WHAT NEEDS TO BE DONE: Copy precisely the first line of the material below and every later line, stopping with the line that contains "Current route information (855, 2248)".

_ _ _

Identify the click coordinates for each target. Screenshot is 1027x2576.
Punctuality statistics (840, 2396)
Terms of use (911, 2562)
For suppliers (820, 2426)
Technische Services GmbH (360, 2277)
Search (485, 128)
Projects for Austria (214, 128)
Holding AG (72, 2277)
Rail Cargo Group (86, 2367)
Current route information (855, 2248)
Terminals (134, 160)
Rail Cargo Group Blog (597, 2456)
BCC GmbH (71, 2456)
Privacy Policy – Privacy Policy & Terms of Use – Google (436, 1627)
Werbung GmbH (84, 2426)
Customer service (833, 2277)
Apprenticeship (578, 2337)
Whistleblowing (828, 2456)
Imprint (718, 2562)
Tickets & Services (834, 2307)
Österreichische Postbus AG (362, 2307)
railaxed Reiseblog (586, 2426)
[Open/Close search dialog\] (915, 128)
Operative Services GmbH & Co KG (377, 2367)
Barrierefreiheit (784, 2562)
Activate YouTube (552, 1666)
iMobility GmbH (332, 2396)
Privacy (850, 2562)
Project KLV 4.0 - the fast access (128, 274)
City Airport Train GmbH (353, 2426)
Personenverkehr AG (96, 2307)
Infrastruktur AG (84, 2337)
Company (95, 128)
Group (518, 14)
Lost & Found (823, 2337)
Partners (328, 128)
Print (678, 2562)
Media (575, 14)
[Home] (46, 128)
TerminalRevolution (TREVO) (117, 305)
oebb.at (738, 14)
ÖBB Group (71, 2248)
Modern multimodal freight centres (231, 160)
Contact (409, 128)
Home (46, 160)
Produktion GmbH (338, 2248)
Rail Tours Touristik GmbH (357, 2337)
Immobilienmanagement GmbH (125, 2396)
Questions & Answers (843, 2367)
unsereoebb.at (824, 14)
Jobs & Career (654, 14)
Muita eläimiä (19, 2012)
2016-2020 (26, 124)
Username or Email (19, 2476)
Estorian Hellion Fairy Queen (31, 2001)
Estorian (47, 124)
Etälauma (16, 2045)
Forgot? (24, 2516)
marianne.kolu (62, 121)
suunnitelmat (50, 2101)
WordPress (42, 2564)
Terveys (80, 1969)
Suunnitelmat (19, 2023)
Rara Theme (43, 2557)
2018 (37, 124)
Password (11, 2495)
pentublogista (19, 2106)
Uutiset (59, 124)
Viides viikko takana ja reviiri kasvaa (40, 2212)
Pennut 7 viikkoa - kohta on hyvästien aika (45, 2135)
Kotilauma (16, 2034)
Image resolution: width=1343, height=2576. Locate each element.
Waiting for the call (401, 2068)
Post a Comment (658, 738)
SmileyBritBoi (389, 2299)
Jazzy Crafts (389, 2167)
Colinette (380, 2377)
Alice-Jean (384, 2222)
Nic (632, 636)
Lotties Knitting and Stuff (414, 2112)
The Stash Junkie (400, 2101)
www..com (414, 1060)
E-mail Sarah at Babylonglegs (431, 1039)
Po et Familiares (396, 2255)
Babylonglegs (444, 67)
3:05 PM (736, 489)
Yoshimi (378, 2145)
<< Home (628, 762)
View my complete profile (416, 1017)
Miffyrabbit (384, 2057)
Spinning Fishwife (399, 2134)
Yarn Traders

_ _ _

TASK OUTPUT:
Identify the click coordinates for each target. Screenshot is 1027x2576.
Punctuality statistics (840, 2396)
Terms of use (911, 2562)
For suppliers (820, 2426)
Technische Services GmbH (360, 2277)
Search (485, 128)
Projects for Austria (214, 128)
Holding AG (72, 2277)
Rail Cargo Group (86, 2367)
Current route information (855, 2248)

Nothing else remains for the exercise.